肾癌细胞来源的exosomes诱导JurkatT细胞凋亡

Exosomes derived from renal cancer cells induce Jurkat T cell apoptosis in vitro

目的体外研究肾癌786-0细胞来源的exosomes介导肿瘤免疫逃逸的机制。方法采用CCK-8法检测肾癌786-0细胞来源的exosomes对Jurkat T细胞生长的影响,瑞氏-姬姆萨染色检测Jurkat T细胞形态变化,Annexin V-FITC/PI双染色流式细胞术检测Jurkat T细胞凋亡率,ELISA法检测Jurkat T细胞分泌功能,可溶性Fas阻断实验检测exosomes对Jurkat T细胞凋亡率的影响,Western blot检测exosomes中FasL、及Jurkat T细胞caspase、Bax及Bcl-2蛋白的表达。结果肾癌786-0细胞来源的exosomes可抑制Jurkat T细胞生长,10μg/mL exosomes作用于Jurkat T细胞24 h,生长抑制率为(19.64±0.92)%,72 h为(36.24±1.12)%;400μg/mL exosomes作用24 h,生长抑制率为(55.96±1.35)%,72 h为(76.51±1.37)%。Exosomes诱导Jurkat T细胞凋亡,10μg/mL exosomes作用于Jurkat T细胞8 h,凋亡率为(7.31±1.32)%,24 h为(20.19±1.47)%;400μg/mL exosomes作用8 h,凋亡率为(27.28±1.29)%,24 h为(41.72±0.88)%。Exosomes还明显抑制Jurkat T细胞IL-2、IFN-γ、IL-6、IL-10的分泌水平;exosomes高表达FasL,可溶性Fas阻断实验能逆转Jurkat T细胞的凋亡;凋亡诱导过程中caspase-3、caspase-8、caspase-9被激活,Bax/Bcl-2上调。结论肾癌786-0细胞分泌的exosomes能诱导Jurkat T细胞凋亡,介导肿瘤免疫逃逸。

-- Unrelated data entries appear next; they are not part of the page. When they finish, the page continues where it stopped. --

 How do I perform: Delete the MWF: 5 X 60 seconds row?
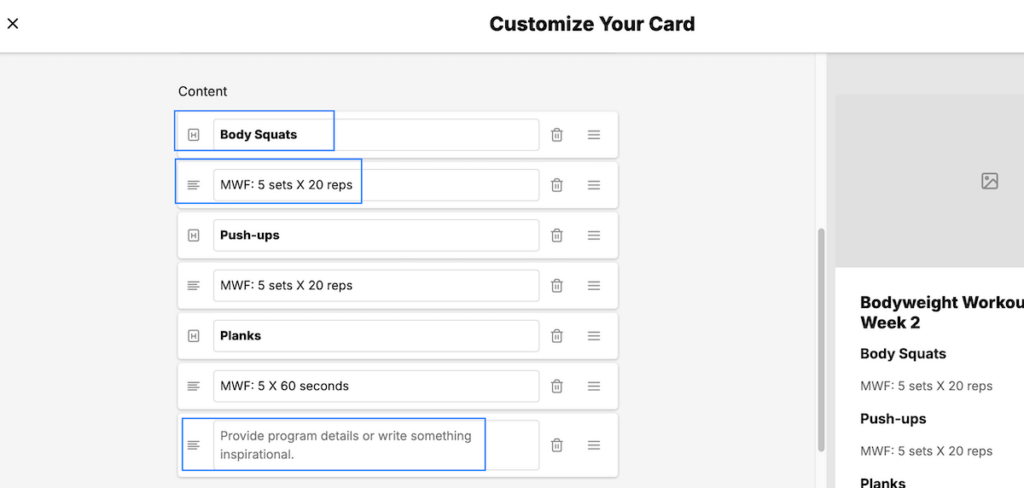click(x=557, y=385)
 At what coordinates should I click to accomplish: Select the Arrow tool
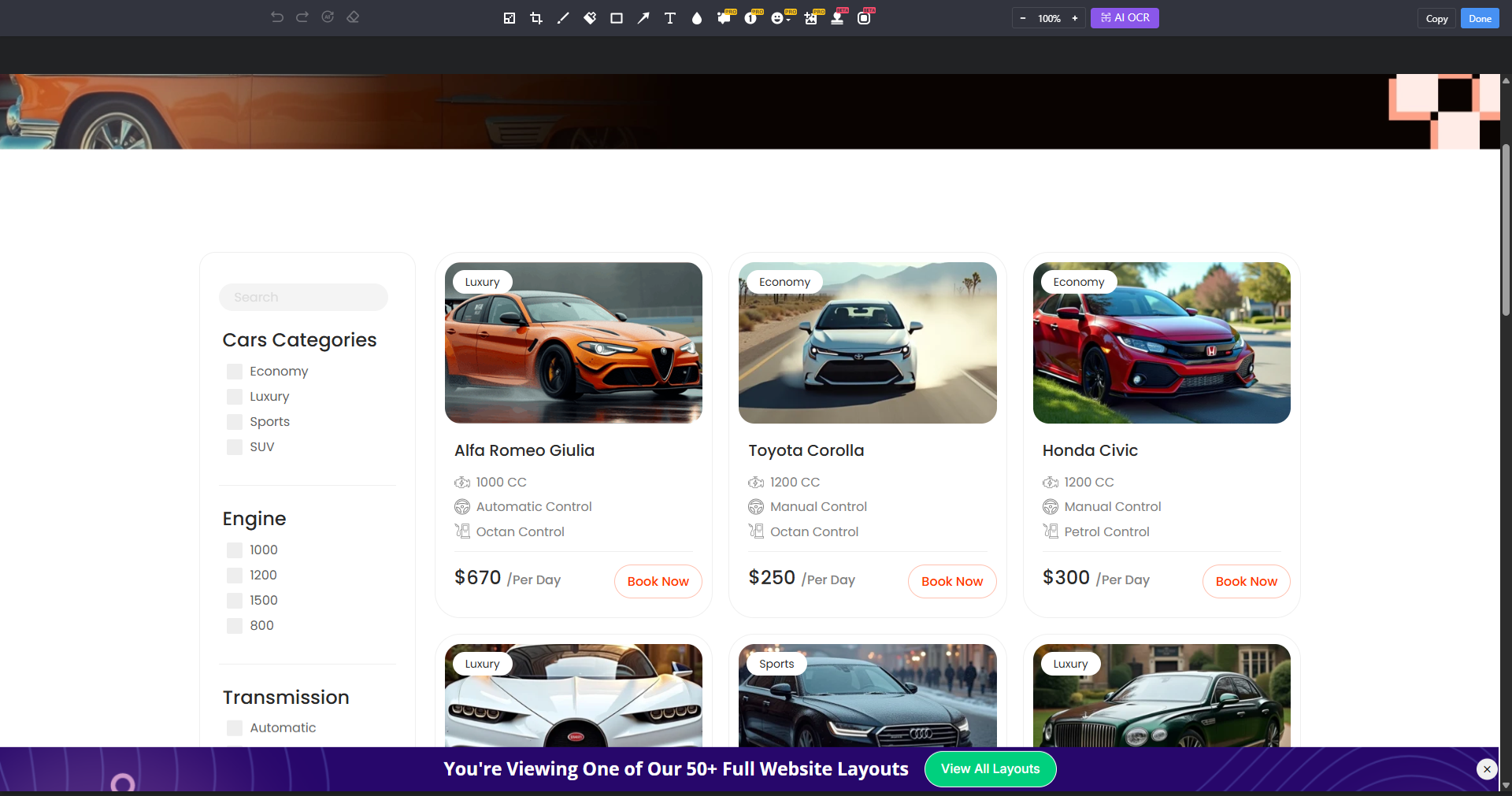tap(643, 18)
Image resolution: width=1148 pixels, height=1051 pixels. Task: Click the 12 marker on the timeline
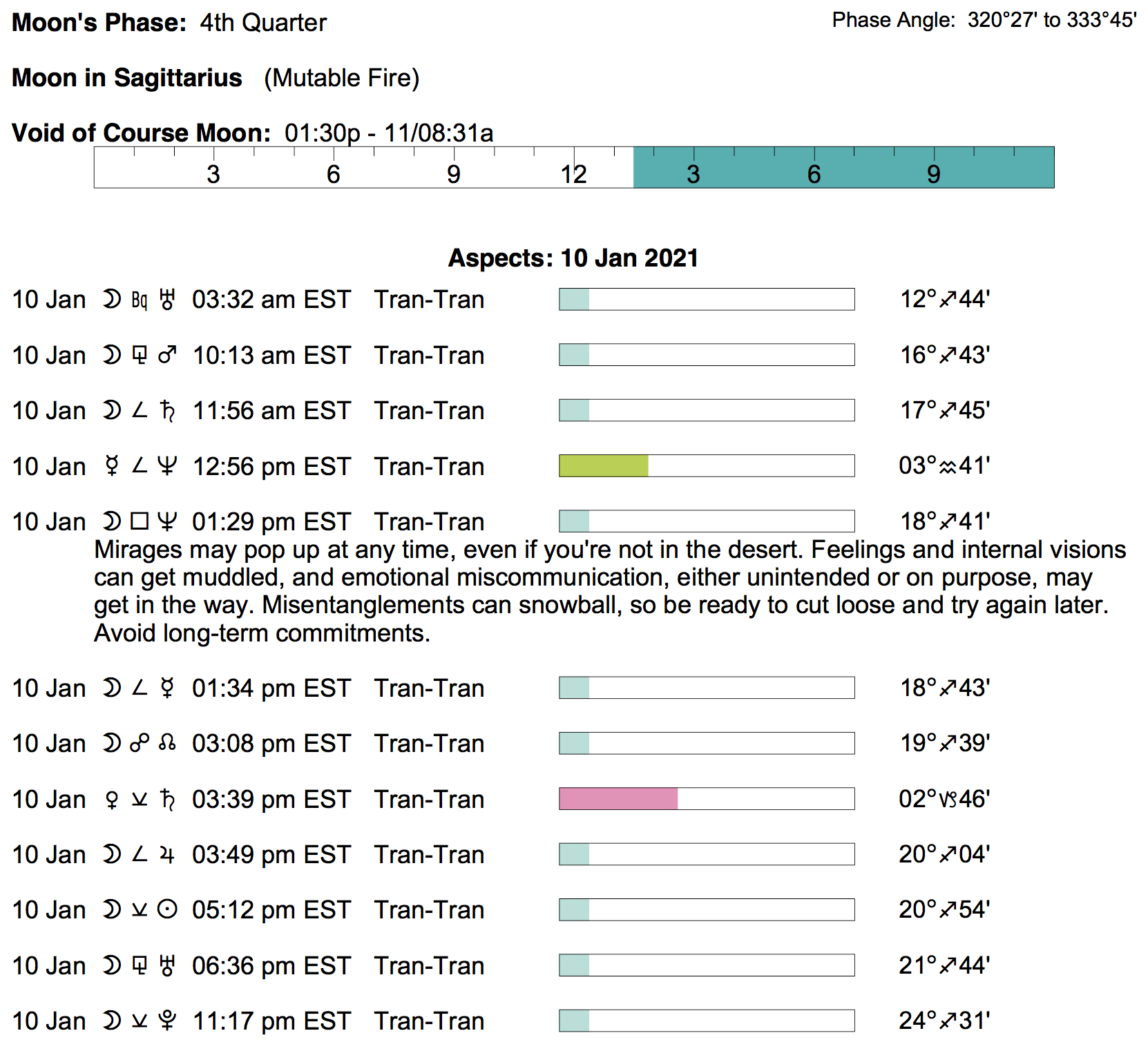pyautogui.click(x=573, y=174)
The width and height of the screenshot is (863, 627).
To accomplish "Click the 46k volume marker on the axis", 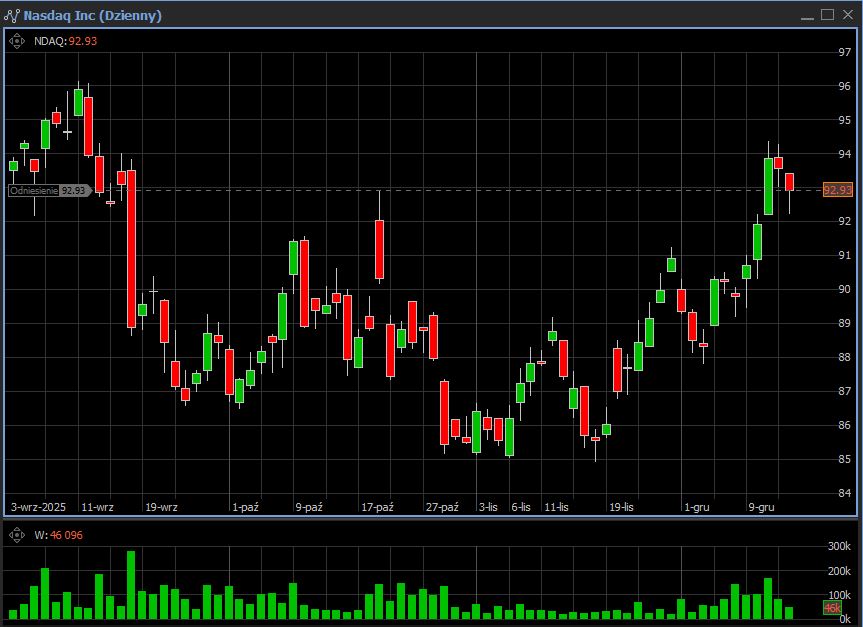I will pos(831,608).
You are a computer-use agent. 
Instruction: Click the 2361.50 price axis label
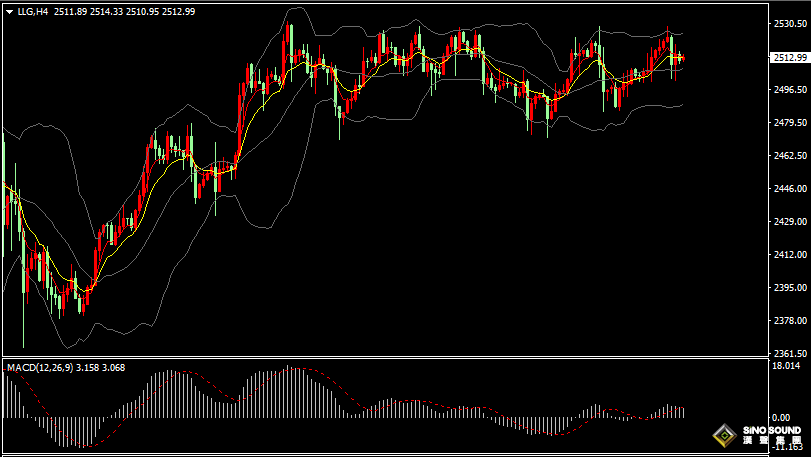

Objective To investigate the underlying mechanism of exosomes derived from renal cancer cell lines 786-0 to mediate tumor immune escape in vitro. Methods CCK-8 assay was used to determine the effects of exosomes on proliferation in Jurkat T cells. Morphological changes were by wright-giemsa staining;flow cytometry with Annexin V-FITC/PI double staining was used to detect the apoptosis;secretion functions of Jurkat T cell were detected by ELISA assay; effects of exosomes on apoptosis of Jurkat T cell were detected by soluble Fas block experiment; effects on the protein expression of FasL, caspase, Bax and Bcl-2 were assessed by Western blot analysis. Results Exosomes could inhibit Jurkat T cell proliferation, 10 μg/mL exosomes act on Jurkat T cell for 24 and 72 h, growth inhibition rate was （19.64±0.92）% and （36.24±1.12）%; while 400 μg/mL exosomes act on it for 24 h and 72 h, growth inhibition rate was （55.96±1.35）% and （76.51±1.37）% respectively. Exosomes could induce Jurkat T cell apoptosis, 10 μg/mL exosomes act on Jurkat T cell for 8 h, apoptosis rate was （7.31±1.32）%, extending this monitoring to 24 h, apoptosis rate was （20.19±1.47）%; while 400 μg/mL exosomes act on it for 8 and 24 h, apoptosis rate was （27.28±1.29）% and （41.72±0.88）% respectively. Exosomes also suppressed IL-2, IFN-γ, IL-6 and IL-10 secretion obviously. FasL was highly expressed in exosomes, soluble Fas block could reverse Jurkat T cell apoptosis. In this course, caspase-3, caspase-8, caspase-9 were activated, and the ratio of Bax/Bcl-2 increased. Conclusion Exosomes could inhibit the growth of Jurkat T cell and induce apoptosis.It could mediate tumor immune escape.